OPINIÓN

Los versos sueltos de Natalia : Donde no suenan las olas ni se rompe el corazón

Miércoles 19 de mayo de 2021
La arena parece inofensiva cuando hunde sus pies descalzos en ella. Pero no lo es tanto, debajo se esconden colillas a medio apagar o a medio encender, según se mire, cristales rotos de botellines apurados sin prisa, escupitajos que ya no burbujean, restos de saliva de besos estivales e intrascendentes.

Todo un infierno bajo la blancura virginal que pisan sus pies.

Por encima, el cielo también engaña y no parece lo que es, cubierto de nubes y ennegrecido por la noche que ha comenzado hace apenas unos minutos.

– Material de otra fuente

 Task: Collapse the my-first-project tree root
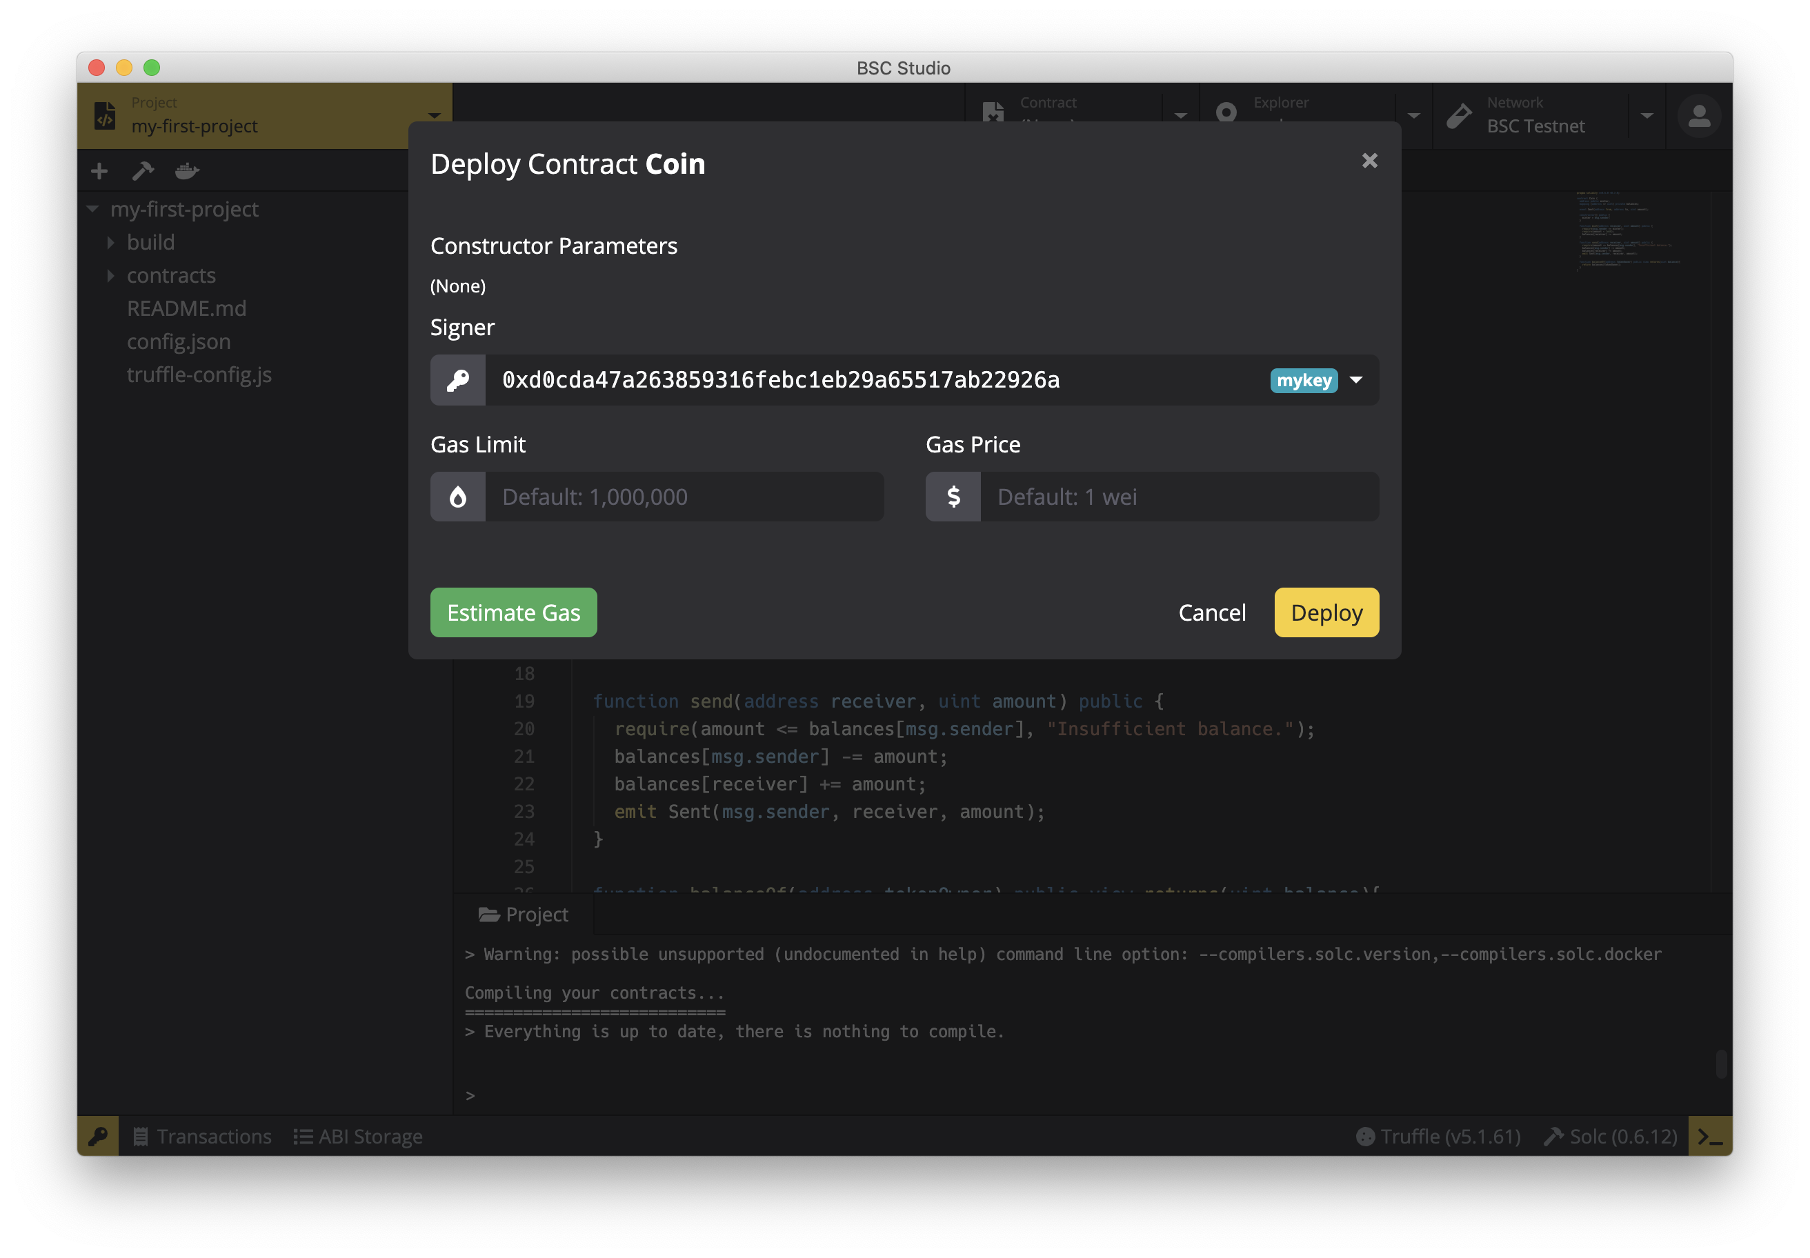click(93, 210)
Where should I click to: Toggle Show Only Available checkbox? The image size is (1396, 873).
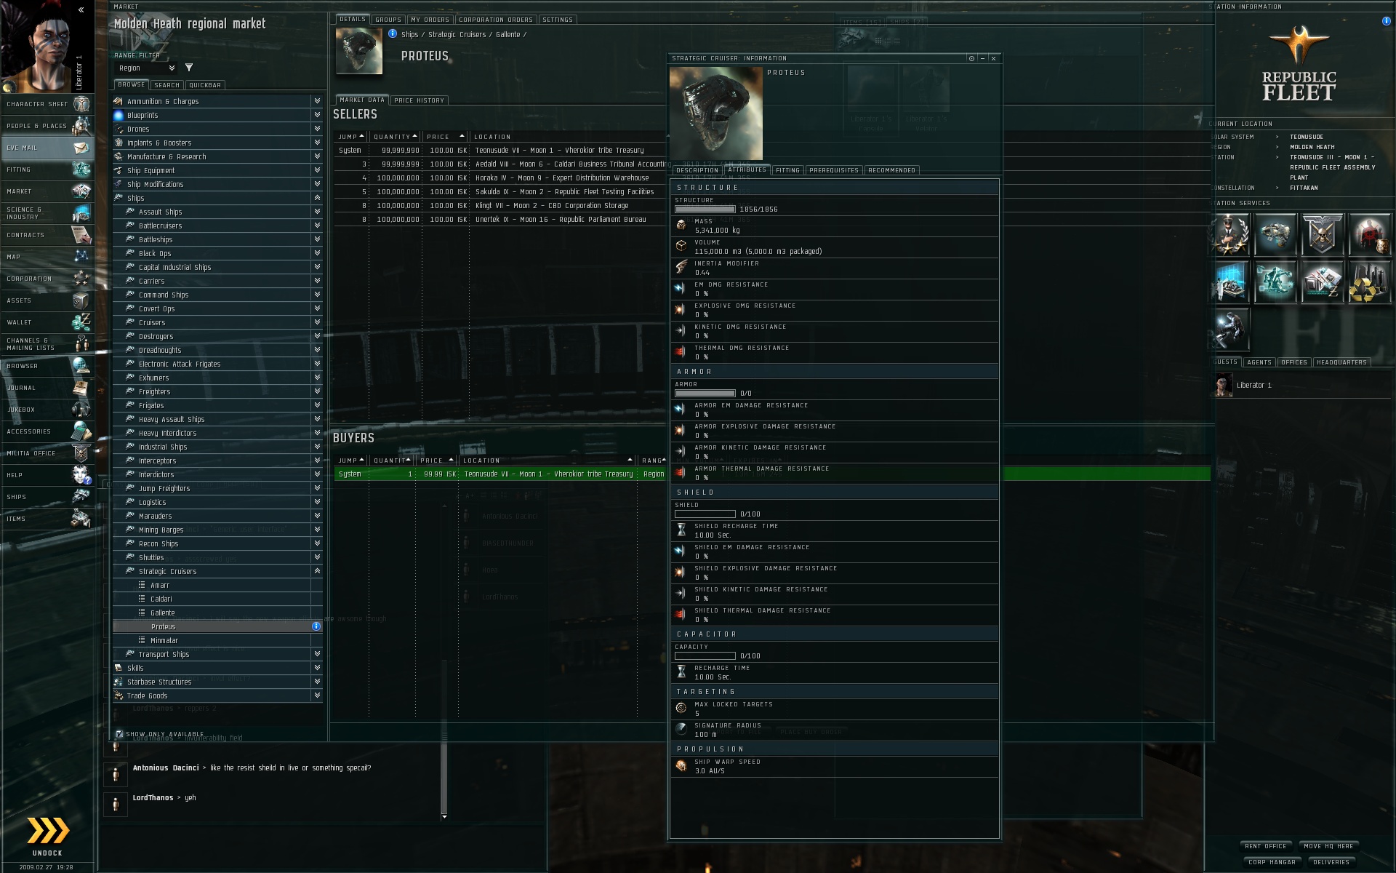[x=119, y=734]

La brisa se ha convertido en cuestión de un instante en viento, en un viento voraz que no respeta lo lacio de su melena, el tarareo inconsciente que emiten sus labios mientras camina, ni lo indefenso de su piel pecosa y fina.

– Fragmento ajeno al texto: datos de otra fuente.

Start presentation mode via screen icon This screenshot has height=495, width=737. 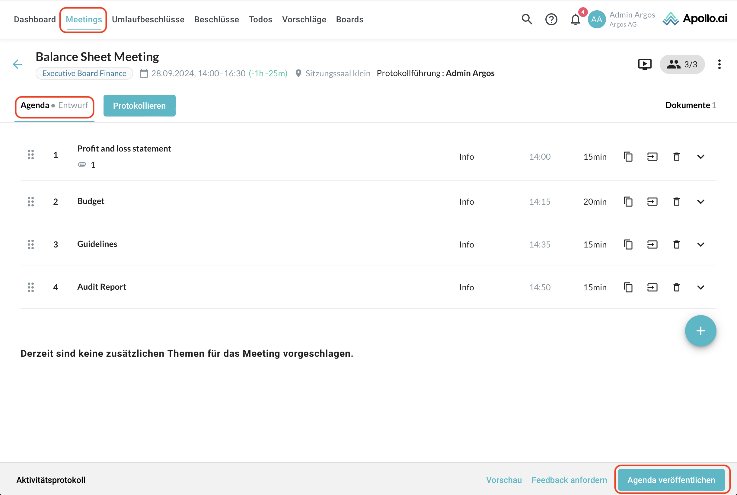[645, 64]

A su falda no le importa que ese mismo viento la haga volar, aunque siga aferrada a su minúscula cintura, asemejándola a unas alas de gaviota extendidas sobre el mar, porque de esa forma roza una libertad para la que no ha nacido.

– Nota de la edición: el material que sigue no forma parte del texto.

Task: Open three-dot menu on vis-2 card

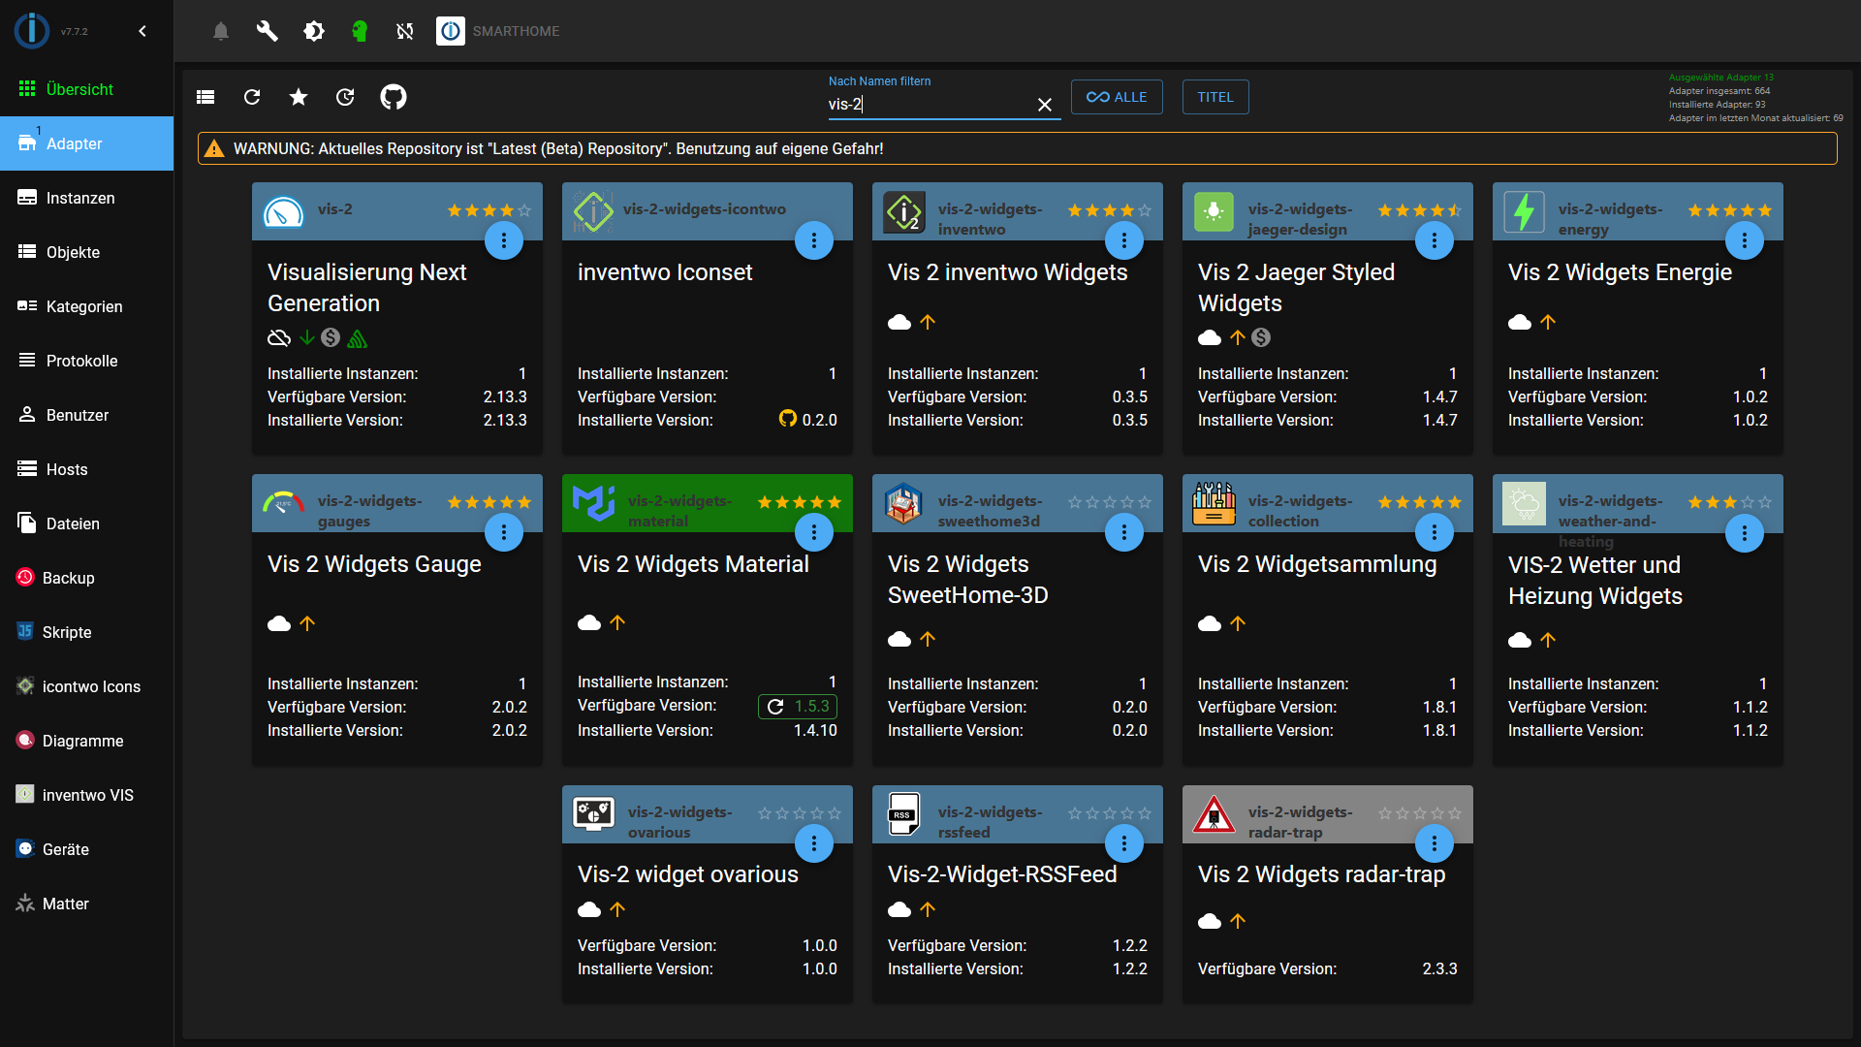Action: coord(504,240)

Llegan las olas a la orilla sin sonar, no emiten ruido ni queja alguna, como si estuvieran acostumbradas a guardar silencio a pesar de tener tanto que contar, vilipendiadas por la implacable tempestad que está sucediendo y ha sucedido tantas veces mar adentro.

Solo puede oír el sonido de su corazón, que nada tiene que ver con el bailar silencioso de las olas que se dejan llevar por el capricho del mar, sin pedir explicaciones.

Hunde la extremada delgadez de sus piernas en él y le sorprende su tibieza porque esperaba toparse con una humedad fría y cortante.

Las olas no la fustigan, la acarician sin saber, o quizás sabiendo, que es ella, Jimena, la que pertenece al mar.

Cuantas veces ha caminado hasta la orilla sin importarle la sangre que le provocaban las conchas abandonadas, cuantas ha observado la bravura del océano desde la ventana de su habitación que da al acantilado ya resabiado y curtido por tantas heridas sin curar, cuantas se ha hundido en él y más tarde,
ya entrada la noche, ha regresado empapada hasta los huesos, tiritando de frío para tumbarse en la blanda arena que lame de forma incesante la marea cambiante y veleidosa.

El viento cuando mueve el mar lo hace susurrando al oído, no suena como suena cuando se cuela entre los árboles del bosque que se divisa a escasos metros de la playa, a su espalda. Allí parece que se ensaña más, o ellos se defienden con más ímpetu porque el mar tiene el recurso infalible de
esconderse y de alejarse nada más tocar la orilla bajo metros y metros de agua infranqueable para la tormenta.

Ella lo sabe, y pertenece a ambos, al mar y al viento, al olvido y al recuerdo, al presente y al pasado.

Esta vez no sucumbe a ninguno, solo le importa el futuro porque él la espera pacientemente en la orilla tumbado en la arena mojada, desnudo y duro, tiznado de sol. Sus ojos de color verde esperanza la miran fulgurantes, sus brazos abiertos sujetan una toalla seca y limpia de rastros de pasado en la que
solo cabe un cuento que empieza con érase una vez y tiene un final feliz, cuento que ya han empezado a escribir los dos juntos.

Se deja arropar por su toalla, se deja cobijar por sus brazos abiertos, y sus risas de felicidad ocupan la noche, el mar, el bosque, la arena y el cielo.